Which raises the tantalizing question… is Lucy Gray Baird the grandmother, or even great-grandmother, of Katniss Everdeen? It’s possible. She loved katniss potatoes! And if she survived Snow’s hail of bullets, she could have stayed in the wilderness for days and years before coming back to the district’s grim approximation of civilization.

Eventually there would be a new mayor and a new mayor’s daughter, and as Capitol leadership cycled through, there would be less interest in that nomadic Covey girl who the other District 12 residents do not even consider a true neighbor. Heck, even her status as a victor will have been forgotten within a decade.
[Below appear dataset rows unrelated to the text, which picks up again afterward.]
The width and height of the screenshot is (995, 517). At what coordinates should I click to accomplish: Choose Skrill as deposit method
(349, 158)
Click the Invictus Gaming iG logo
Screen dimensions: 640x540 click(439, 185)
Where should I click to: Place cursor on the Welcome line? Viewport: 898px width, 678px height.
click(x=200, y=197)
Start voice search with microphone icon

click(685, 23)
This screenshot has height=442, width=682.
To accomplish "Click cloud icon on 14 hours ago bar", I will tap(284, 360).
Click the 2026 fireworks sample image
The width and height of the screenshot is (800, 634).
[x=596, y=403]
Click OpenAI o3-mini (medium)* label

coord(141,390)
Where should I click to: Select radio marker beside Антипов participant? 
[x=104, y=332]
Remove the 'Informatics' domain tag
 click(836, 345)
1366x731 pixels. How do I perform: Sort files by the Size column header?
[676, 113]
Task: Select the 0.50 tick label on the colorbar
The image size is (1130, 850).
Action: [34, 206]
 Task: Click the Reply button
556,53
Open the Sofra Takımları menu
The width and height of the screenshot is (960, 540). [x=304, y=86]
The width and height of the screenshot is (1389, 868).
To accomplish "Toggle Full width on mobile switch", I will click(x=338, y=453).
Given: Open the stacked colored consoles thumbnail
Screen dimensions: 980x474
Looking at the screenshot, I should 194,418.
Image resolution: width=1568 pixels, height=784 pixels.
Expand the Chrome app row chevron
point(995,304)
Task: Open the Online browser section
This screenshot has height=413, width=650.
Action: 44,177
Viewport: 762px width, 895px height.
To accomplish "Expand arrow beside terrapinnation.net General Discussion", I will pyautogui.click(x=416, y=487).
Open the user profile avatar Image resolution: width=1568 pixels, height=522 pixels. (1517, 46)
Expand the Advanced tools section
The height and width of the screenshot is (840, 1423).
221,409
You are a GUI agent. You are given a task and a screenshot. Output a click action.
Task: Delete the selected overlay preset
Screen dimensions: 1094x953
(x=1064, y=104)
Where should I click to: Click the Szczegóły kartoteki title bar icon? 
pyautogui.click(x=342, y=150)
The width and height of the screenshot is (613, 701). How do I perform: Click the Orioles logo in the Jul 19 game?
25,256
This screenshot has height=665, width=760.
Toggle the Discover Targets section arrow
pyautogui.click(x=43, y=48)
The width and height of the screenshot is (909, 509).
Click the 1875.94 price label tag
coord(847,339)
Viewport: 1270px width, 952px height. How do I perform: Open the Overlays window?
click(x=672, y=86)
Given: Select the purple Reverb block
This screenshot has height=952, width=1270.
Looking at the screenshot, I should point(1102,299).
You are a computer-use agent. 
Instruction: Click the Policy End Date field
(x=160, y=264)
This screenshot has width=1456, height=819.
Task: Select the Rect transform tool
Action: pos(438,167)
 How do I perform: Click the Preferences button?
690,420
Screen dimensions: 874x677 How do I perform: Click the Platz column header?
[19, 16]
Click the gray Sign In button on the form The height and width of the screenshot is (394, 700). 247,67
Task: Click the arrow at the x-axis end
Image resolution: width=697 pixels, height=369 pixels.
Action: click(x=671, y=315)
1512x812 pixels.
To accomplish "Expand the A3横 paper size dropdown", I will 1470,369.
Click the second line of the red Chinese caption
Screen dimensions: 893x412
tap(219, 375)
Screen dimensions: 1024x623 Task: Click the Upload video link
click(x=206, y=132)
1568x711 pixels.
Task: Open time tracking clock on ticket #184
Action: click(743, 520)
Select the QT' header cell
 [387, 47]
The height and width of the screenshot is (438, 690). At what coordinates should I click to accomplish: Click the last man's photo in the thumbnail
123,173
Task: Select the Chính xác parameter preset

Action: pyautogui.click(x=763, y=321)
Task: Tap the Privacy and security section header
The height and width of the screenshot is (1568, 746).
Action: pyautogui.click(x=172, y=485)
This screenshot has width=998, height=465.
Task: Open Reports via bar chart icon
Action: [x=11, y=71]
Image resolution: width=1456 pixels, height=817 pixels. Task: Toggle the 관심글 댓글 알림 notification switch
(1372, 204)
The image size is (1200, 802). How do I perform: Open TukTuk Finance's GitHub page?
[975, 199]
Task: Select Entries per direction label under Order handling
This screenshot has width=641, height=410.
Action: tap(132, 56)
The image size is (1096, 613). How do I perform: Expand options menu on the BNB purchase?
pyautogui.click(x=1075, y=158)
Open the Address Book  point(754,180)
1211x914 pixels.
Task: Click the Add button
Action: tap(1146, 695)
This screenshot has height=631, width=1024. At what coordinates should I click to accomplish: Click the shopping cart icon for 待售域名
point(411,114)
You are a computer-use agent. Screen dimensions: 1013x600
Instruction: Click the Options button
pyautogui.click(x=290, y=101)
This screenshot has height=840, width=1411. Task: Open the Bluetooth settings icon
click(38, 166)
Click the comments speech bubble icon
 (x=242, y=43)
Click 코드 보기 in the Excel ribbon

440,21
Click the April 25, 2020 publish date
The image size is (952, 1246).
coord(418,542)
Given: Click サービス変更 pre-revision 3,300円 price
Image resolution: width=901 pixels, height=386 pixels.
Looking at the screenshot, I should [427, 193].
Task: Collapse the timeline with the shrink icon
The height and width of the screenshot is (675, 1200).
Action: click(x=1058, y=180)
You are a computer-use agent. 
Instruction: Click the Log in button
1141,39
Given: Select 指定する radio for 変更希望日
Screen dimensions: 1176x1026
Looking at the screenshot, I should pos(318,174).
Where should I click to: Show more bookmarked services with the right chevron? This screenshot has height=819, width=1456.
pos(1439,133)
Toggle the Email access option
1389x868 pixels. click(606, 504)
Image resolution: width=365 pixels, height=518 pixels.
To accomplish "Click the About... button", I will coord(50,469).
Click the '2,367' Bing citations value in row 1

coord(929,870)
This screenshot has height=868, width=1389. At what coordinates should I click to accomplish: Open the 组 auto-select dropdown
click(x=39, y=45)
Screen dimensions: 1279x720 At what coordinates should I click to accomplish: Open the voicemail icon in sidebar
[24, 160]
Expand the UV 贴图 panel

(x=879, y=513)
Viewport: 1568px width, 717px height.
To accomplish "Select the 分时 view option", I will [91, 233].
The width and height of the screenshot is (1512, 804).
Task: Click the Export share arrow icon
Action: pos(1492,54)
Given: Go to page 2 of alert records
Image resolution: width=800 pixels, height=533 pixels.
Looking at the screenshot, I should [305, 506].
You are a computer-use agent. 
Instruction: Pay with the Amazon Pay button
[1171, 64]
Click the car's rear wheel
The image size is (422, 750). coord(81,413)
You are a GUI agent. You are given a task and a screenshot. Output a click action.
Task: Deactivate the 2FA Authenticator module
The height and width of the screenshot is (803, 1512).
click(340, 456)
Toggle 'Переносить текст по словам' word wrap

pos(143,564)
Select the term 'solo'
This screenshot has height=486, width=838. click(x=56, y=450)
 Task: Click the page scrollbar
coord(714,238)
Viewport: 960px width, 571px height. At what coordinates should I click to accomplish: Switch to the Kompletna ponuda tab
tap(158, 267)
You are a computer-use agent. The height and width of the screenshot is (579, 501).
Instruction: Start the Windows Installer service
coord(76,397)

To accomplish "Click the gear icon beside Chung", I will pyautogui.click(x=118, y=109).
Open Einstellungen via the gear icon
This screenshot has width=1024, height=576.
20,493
She could’ve left those woods sometime down the line and had children who were more assimilated into the district. No one would remember her past; no one except the man who became the dictator of Panem, and who saw her face in Katniss—and heard her voice in the District 12 girl with a bow singing “Somewhere in the Meadow” to little Rue on live television.

It is left open to interpretation and head canon as to whether Katniss is a direct descendent of Lucy Gray, but for all intents and purposes, in the mind of President Snow, and therefore the story, she is the ghost of Lucy Gray’s revenge. It’s why he speaks from experience when he warns Katniss, “It’s the things we love that destroy us.” His love, and fear, of Lucy Gray also destroyed him when his fanatical obsession with Katniss turned her into a hero and symbol of rebellion he dreaded. And this time, he couldn’t pretend he never heard her mockingjay’s song.